Mitochondria—the energy-producing engine rooms in cells—are already known to play a vital role in aging, and reductions in mitochondrial functions are linked to age-related disorders. On the other hand, the mild suppression of mitochondrial respiration has been demonstrated to support longevity in a wide range of species, like mammals and flies.
When the team performed analogous tinkering with cultured human cells, they observed that they could also simulate the ramp up and down of the VRK-1-to-AMPK procedure that takes place in roundworms.
This raises the intriguing possibility that VRK-1 also functions as a factor in governing human longevity, and so perhaps we can start developing longevity-promoting drugs that alter the activity of VRK-1.”
Seung-Jae V. Lee, Professor, Department of Biological Sciences, The Korea Advanced Institute of Science and Technology
The study, at the very least, has pointed out a fascinating direction for studying novel therapeutic approaches to fight metabolic diseases by targeting the modulation of the VRK-1 protein. In metabolic diseases, including mitochondrial diseases, chemical reactions in the body are disrupted.
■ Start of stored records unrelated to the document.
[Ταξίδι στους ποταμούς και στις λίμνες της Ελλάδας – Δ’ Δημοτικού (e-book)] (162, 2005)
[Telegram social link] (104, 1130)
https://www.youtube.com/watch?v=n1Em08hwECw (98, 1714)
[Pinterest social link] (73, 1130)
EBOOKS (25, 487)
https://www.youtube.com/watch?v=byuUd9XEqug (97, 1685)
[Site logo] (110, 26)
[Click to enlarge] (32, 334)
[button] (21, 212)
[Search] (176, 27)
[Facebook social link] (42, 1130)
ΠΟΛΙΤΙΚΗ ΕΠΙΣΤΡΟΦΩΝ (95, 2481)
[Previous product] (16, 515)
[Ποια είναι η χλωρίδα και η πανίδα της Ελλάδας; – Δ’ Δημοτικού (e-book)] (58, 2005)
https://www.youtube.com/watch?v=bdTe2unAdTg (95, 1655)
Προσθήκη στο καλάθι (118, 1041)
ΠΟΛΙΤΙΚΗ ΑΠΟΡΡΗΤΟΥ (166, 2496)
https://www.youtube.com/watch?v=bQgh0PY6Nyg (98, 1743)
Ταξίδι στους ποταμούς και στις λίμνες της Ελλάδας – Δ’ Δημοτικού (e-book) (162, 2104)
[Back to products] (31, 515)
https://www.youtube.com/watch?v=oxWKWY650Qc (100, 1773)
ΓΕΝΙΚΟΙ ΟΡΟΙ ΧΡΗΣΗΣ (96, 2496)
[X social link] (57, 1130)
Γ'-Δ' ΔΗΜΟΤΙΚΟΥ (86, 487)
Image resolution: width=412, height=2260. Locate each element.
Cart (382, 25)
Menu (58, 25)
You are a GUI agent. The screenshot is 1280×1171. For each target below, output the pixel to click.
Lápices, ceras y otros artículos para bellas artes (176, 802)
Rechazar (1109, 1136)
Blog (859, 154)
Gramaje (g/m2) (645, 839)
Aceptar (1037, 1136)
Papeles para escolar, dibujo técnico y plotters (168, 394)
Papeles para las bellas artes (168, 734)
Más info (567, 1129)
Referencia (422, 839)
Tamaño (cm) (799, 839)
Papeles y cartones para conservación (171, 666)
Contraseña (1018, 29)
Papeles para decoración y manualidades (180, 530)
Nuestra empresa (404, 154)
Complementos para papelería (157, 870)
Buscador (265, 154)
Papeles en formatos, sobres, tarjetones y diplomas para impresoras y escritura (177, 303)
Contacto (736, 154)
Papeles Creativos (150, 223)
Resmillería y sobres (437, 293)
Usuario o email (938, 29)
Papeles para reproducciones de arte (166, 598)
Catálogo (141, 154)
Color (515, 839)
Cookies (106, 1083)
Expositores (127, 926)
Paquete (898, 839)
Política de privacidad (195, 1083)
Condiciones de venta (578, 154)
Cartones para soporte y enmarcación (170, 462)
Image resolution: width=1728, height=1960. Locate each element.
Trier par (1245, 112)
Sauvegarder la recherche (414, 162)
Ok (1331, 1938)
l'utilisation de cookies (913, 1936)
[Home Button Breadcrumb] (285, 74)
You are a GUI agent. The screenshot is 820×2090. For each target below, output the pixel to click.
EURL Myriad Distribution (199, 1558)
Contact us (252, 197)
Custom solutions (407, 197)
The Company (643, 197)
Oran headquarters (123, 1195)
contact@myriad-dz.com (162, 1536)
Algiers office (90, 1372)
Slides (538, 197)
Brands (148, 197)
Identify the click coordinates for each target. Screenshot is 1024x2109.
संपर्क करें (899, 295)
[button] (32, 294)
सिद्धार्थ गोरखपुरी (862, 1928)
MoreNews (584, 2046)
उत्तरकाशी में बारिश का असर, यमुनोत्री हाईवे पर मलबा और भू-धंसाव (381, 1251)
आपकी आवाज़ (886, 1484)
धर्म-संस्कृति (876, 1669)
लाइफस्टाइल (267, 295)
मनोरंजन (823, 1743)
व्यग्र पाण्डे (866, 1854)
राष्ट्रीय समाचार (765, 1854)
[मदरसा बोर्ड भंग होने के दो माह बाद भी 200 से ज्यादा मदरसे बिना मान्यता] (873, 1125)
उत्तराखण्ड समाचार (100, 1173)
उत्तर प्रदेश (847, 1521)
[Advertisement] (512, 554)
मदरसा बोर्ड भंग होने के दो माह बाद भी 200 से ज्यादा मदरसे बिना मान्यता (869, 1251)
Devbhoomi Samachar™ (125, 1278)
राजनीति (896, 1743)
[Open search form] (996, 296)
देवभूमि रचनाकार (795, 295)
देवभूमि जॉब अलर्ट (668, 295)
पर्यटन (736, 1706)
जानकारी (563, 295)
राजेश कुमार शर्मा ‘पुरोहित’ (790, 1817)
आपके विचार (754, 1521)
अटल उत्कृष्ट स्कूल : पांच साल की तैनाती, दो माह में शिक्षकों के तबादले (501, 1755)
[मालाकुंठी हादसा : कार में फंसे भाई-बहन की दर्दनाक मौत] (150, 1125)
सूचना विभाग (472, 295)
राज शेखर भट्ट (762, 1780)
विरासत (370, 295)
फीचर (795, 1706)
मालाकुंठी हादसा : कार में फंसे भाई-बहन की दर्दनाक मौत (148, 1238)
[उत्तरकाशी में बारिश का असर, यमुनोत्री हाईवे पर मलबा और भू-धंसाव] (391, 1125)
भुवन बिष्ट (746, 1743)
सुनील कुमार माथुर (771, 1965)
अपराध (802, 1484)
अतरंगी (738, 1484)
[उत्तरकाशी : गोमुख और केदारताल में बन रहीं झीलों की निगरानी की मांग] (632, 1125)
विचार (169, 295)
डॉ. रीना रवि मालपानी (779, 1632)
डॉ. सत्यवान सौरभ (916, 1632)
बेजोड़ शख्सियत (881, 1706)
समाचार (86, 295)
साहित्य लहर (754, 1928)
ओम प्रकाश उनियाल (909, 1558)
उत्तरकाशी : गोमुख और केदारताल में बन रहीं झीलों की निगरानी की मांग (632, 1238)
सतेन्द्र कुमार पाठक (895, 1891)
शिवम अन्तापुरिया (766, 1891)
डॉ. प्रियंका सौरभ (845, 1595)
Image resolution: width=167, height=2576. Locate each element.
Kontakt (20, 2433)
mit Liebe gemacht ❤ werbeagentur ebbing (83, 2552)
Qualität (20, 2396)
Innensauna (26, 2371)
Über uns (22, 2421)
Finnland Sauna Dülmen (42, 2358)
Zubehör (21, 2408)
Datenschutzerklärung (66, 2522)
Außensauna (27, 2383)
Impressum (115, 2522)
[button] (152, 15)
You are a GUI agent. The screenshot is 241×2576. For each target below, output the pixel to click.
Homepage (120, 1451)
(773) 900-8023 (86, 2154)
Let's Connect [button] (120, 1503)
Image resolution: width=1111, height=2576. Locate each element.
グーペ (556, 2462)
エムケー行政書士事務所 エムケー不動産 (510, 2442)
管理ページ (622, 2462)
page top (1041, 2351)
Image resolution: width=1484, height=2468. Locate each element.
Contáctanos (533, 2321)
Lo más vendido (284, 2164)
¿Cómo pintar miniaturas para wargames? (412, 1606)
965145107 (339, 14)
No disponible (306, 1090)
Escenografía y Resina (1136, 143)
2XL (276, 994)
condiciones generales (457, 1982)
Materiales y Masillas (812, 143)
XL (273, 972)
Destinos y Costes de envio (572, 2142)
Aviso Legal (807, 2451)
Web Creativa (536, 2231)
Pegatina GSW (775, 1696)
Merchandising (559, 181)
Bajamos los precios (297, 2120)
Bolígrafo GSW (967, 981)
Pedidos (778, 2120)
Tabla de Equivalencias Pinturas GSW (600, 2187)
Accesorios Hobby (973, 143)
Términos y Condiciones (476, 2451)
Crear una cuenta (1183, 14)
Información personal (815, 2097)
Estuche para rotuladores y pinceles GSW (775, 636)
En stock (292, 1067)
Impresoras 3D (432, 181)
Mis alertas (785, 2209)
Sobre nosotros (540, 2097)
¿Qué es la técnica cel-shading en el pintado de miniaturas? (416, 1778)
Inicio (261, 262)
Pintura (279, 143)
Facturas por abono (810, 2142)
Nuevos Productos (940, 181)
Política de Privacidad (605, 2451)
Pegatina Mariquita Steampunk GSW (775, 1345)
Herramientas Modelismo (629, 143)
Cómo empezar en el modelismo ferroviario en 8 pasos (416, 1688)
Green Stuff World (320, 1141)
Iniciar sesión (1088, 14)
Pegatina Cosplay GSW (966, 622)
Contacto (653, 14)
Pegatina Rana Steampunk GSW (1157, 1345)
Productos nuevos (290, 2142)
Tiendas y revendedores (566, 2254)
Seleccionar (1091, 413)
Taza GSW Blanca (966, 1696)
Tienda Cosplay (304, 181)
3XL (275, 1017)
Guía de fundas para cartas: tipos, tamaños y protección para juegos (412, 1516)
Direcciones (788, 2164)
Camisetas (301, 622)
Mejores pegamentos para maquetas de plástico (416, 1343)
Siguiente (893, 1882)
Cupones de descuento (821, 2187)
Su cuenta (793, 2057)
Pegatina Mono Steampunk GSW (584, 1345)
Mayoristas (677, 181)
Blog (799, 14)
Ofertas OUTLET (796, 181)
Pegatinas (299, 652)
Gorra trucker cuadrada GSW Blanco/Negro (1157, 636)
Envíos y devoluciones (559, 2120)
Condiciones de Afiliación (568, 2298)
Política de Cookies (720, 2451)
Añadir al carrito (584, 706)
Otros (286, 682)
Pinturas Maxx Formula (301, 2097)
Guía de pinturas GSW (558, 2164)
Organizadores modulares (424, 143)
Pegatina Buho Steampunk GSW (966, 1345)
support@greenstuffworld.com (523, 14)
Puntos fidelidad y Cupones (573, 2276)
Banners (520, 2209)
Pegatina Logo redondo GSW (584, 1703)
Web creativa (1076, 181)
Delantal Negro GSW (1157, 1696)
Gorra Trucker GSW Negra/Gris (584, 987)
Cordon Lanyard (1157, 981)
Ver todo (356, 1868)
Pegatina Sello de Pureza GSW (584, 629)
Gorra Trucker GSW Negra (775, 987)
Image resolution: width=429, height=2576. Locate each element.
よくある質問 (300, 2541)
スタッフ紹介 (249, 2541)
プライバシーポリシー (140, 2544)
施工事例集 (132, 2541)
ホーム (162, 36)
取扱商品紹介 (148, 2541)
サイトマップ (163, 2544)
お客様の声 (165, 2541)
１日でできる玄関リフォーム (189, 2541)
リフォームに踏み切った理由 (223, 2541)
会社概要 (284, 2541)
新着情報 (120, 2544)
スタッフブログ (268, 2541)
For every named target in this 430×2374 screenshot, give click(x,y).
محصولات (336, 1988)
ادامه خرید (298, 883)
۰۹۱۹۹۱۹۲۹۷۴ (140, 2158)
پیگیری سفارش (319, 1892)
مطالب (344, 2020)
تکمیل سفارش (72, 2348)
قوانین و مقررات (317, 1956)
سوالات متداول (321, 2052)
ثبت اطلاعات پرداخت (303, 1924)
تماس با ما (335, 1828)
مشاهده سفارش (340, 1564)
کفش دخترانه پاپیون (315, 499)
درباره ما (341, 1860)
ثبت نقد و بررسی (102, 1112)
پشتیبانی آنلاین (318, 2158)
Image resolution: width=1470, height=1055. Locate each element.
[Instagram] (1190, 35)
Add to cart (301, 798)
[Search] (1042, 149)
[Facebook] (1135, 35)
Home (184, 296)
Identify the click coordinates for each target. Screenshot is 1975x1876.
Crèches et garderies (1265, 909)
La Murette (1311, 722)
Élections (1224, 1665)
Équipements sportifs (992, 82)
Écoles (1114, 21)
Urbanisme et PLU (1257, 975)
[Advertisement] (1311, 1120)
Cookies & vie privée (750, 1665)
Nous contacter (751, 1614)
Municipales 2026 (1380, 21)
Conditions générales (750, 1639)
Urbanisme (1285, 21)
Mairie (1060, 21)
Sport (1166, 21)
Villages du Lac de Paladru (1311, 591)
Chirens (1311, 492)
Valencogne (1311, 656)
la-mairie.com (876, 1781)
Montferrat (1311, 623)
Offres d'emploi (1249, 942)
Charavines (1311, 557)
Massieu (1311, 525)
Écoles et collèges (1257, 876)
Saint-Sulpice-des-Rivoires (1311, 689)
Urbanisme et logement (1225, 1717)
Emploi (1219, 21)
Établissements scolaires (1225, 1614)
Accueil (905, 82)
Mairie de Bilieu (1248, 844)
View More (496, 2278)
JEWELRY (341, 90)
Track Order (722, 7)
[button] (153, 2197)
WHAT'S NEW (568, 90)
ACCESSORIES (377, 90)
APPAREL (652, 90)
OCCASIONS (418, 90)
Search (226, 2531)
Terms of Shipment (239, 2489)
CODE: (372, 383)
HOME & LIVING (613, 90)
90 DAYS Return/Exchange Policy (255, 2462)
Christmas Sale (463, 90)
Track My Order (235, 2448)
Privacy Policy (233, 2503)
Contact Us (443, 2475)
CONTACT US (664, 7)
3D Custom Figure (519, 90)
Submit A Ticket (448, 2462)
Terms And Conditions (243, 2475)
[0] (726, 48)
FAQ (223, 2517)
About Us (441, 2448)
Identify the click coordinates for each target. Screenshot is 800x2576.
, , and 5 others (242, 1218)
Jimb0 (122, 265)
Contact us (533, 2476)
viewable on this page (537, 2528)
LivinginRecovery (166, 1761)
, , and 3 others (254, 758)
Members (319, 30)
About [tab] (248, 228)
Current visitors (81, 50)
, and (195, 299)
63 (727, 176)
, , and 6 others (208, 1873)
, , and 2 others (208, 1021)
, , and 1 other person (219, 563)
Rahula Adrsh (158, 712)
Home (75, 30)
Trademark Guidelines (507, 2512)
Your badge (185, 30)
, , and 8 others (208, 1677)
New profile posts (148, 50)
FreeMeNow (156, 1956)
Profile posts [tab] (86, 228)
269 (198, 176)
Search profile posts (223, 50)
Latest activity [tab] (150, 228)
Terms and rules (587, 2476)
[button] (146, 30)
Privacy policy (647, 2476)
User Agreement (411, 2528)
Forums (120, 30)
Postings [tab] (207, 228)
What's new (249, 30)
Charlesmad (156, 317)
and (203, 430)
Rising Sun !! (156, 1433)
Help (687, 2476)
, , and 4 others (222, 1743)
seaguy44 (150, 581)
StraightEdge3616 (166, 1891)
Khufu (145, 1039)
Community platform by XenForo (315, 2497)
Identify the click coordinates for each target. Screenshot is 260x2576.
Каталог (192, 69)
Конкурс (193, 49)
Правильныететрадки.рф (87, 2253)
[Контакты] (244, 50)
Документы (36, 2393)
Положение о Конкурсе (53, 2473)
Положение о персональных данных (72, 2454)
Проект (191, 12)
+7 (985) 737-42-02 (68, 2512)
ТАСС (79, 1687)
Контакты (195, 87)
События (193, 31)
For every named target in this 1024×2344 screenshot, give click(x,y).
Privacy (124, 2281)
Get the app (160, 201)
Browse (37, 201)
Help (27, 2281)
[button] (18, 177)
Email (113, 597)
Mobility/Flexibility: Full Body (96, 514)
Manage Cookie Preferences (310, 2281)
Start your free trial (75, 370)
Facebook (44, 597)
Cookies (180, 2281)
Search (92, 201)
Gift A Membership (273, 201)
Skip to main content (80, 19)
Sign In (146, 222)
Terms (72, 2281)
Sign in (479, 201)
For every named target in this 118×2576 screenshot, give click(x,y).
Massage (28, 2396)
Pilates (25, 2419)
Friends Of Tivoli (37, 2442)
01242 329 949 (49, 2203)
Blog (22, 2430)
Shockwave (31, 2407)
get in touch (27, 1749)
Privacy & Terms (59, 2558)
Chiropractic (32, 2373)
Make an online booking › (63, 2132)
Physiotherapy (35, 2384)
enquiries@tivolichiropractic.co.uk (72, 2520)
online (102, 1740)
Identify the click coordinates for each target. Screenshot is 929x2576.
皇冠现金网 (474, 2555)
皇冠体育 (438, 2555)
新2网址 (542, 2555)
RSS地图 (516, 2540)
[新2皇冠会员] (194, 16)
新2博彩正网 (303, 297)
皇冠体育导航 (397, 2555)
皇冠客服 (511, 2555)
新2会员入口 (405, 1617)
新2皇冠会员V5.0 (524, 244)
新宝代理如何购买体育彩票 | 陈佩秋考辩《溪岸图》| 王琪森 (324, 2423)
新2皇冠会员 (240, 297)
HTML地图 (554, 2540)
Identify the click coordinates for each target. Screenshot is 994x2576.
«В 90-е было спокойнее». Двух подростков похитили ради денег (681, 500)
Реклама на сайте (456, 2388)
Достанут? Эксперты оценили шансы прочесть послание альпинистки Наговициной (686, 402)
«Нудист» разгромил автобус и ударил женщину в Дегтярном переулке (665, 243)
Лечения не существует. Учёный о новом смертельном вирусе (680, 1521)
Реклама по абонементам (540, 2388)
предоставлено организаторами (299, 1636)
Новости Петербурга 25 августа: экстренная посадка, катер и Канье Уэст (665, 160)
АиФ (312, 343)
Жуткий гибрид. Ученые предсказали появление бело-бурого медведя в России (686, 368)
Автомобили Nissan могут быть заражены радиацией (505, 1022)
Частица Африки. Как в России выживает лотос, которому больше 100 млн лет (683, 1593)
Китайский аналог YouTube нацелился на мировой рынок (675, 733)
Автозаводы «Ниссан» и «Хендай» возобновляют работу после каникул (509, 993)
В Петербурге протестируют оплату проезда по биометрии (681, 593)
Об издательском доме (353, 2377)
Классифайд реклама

However, before longevity drugs or metabolic disorder therapeutics can be considered by researchers, more studies should be performed to further understand how the VRK-1 protein functions to stimulate the AMPK protein, and also understand the accurate mechanics of how the latter regulates cellular energy.
Park, S., et al. (2020) VRK-1 extends life span by activation of AMPK via phosphorylation. Science Advances. doi.org/10.1126/sciadv.aaw7824.